Der leichte Regen ließ in den Abendstunden allmählich nach, und der gereinigte Sternenhimmel wölbte sich tief und klar über das Dorf. Der Duft von gegrilltem Lamm vermischte sich mit der feuchten Abendluft und durchdrang die nächtliche Stimmung im Dorf Jidui des Kreises Dinggyê in der bezirksfreien Stadt Xigazê im Autonomen Gebiet Xizang. Es war der siebte Tag des siebten Mondmonats - das traditionelle Qixi-Fest, das durch die Anwesenheit von drei Ehepaaren eine besonders tiefe emotionale Bedeutung erhielt.
Unter ihnen befanden sich das Qiang-Ehepaar Wen Liantong und He Fuyan aus dem Autonomen Bezirk Ngawa der Tibeter und Qiang in der Provinz Sichuan sowie Wen Lianmei, Wen Liantongs Schwester, und ihr han-chinesischer Ehemann Jing Shitai. Alle vier waren Augenzeugen des verheerenden Erdbebens von Wenchuan im Jahr 2008. In jenem Jahr hatten Wen Liantong und He Fuyan gerade ihre Ehe geschlossen, während Wen Lianmeis Kind erst drei Monate alt war. Die Katastrophe markierte nicht nur einen entscheidenden Wendepunkt in ihrem Leben, sondern schmiedete auch ihren festen Entschluss, künftig anderen in Not zu helfen.
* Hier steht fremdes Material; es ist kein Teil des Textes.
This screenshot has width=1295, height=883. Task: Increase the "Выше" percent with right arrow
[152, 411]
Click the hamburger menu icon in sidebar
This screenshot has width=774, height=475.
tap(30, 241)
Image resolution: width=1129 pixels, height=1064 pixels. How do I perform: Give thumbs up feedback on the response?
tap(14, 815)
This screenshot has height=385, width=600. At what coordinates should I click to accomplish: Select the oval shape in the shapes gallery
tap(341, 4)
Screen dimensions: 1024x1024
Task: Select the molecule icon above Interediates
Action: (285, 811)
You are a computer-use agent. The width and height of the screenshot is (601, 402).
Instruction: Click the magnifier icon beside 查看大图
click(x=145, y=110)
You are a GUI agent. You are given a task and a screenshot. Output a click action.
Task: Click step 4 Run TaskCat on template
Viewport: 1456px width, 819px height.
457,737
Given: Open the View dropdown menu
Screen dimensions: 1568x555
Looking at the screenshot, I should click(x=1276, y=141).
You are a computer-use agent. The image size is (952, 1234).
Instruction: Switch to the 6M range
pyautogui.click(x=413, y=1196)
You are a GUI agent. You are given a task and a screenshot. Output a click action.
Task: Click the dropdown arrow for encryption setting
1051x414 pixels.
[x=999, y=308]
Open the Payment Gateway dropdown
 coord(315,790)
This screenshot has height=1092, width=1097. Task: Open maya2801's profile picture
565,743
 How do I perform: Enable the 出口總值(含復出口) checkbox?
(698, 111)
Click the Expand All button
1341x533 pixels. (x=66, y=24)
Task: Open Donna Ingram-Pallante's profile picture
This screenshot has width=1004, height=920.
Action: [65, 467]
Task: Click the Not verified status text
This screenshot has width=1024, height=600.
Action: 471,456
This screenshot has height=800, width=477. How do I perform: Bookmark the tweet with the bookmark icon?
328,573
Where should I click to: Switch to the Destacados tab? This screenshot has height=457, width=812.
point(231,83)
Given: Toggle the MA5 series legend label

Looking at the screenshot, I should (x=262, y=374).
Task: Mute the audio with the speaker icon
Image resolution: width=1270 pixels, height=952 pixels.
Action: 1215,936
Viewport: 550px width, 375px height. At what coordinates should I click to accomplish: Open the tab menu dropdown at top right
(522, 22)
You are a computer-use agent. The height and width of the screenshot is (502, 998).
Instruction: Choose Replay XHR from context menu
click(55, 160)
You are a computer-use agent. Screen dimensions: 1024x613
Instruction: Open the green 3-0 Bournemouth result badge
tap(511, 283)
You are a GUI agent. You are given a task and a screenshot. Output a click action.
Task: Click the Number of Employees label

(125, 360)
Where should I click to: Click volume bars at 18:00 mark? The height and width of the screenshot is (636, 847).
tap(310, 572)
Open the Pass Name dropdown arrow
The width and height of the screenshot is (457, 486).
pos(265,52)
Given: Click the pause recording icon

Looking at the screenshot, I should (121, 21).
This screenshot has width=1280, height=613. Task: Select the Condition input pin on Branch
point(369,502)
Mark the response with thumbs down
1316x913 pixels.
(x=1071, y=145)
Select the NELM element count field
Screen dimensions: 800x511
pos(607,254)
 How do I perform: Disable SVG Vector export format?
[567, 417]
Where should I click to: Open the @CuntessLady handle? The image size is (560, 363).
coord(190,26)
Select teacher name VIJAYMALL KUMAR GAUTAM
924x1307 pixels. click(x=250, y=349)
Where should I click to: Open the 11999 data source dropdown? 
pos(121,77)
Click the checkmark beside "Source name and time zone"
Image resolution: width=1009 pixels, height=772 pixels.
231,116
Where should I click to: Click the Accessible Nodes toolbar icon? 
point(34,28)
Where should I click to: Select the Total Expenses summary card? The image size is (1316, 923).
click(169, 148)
Nach dem Erdbeben der Stärke 6,8 in Dinggyê in diesem Jahr machten sich die vier ohne Zögern auf den Weg nach Xizang, um am Wiederaufbau des Dorfes Jidui teilzunehmen – und blieben über drei Monate. Ursprünglich hatten sie nie das Qixi-Fest gefeiert, doch am Vorabend dieses Tages veranstaltete das örtliche Arbeitsteam eigens für sie und ein einheimisches „Musterpaar“ eine besondere Festivität.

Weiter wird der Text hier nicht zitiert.